*EXERCISES:*
• 1. Using the case study on federation routing policies, say whether each statement agrees with it. Answer yes or no for each, and quote the deciding words of the case study exactly. (a) The federation gateway supports four built-in policies. (b) A degraded node gets 30% of the full health score. (c) An unhealthy node is still eligible for routing.
• 2. Write out the stretch of the case study on federation routing policies from "use apr_cli::federation::policy::HealthPolicy;" through "0.0 (not eligible)", word for word.

*EXCERPTED TEXT:*

Case Study: Federation Routing Policies

This case study demonstrates intelligent routing policies for distributed ML inference. Each policy evaluates candidates and contributes to a composite score that determines the optimal node for each request.

Overview

Routing policies answer the question: "Given multiple nodes that can handle this request, which one should we use?"

The federation gateway supports five built-in policies:

Policy	Purpose	Default Weight
Health	Penalize unhealthy nodes	2.0
Latency	Prefer fast nodes	1.0
Privacy	Enforce data sovereignty	1.0
Locality	Prefer same-region nodes	1.0
Cost	Balance price vs performance	1.0

Running the Example

cargo run -p apr-cli --features inference --example federation_routing

Health Policy

The health policy strongly penalizes unhealthy or degraded nodes:

use apr_cli::federation::policy::HealthPolicy;
use apr_cli::federation::traits::RoutingPolicyTrait;

let policy = HealthPolicy {
    weight: 2.0,           // Double importance
    healthy_score: 1.0,    // Full score for healthy
    degraded_score: 0.3,   // 30% for degraded
};

// Scoring
// Healthy node:  1.0 * 2.0 = 2.0
// Degraded node: 0.3 * 2.0 = 0.6
// Unhealthy:     0.0 * 2.0 = 0.0 (not eligible)

*DATASET CONTENT:*

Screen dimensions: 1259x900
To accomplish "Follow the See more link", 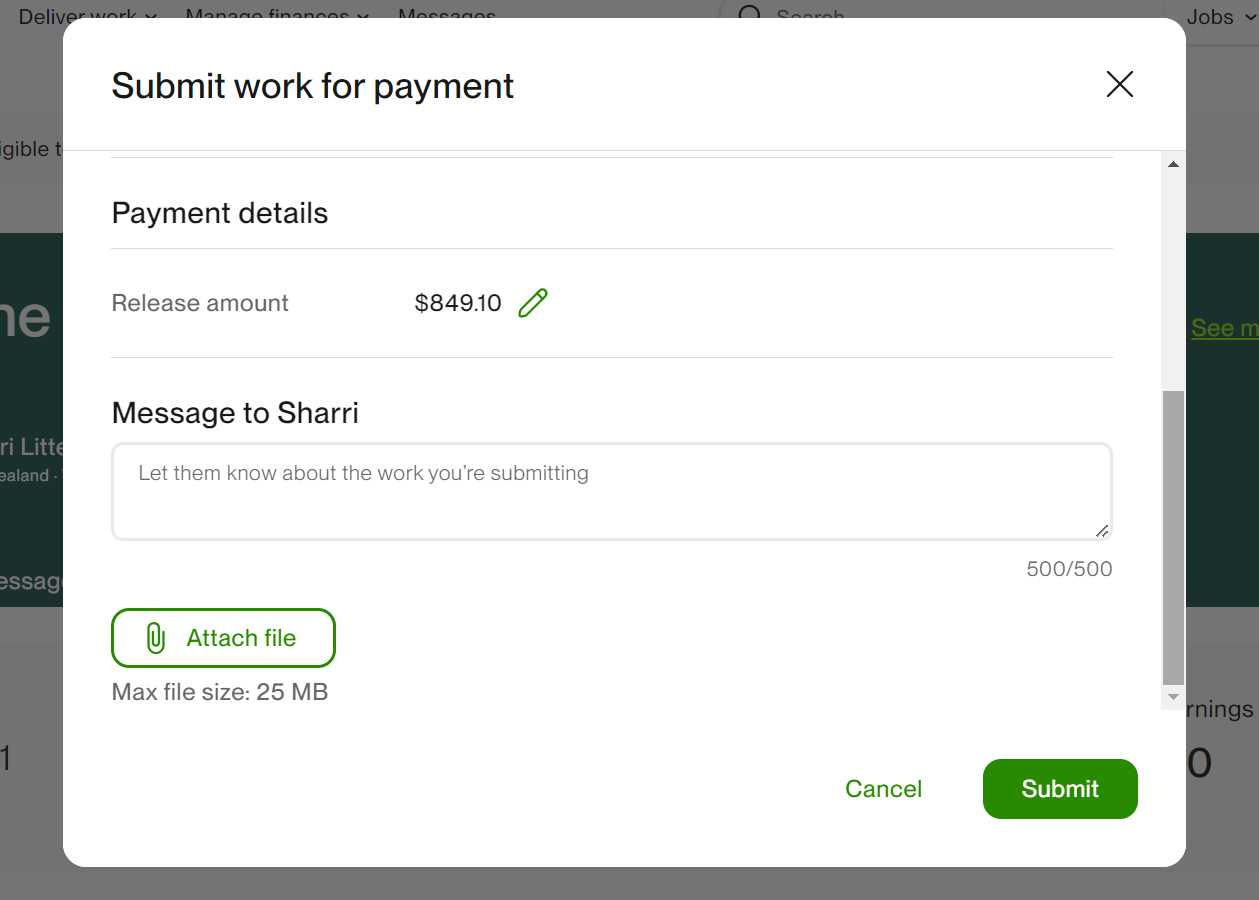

*EXERCISE RESPONSES:*
• 1.
(a) No: "The federation gateway supports five built-in policies"
(b) Yes: "30% for degraded"
(c) No: "(not eligible)"

• 2.
use apr_cli::federation::policy::HealthPolicy;
use apr_cli::federation::traits::RoutingPolicyTrait;

let policy = HealthPolicy {
    weight: 2.0,           // Double importance
    healthy_score: 1.0,    // Full score for healthy
    degraded_score: 0.3,   // 30% for degraded
};

// Scoring
// Healthy node:  1.0 * 2.0 = 2.0
// Degraded node: 0.3 * 2.0 = 0.6
// Unhealthy:     0.0 * 2.0 = 0.0 (not eligible)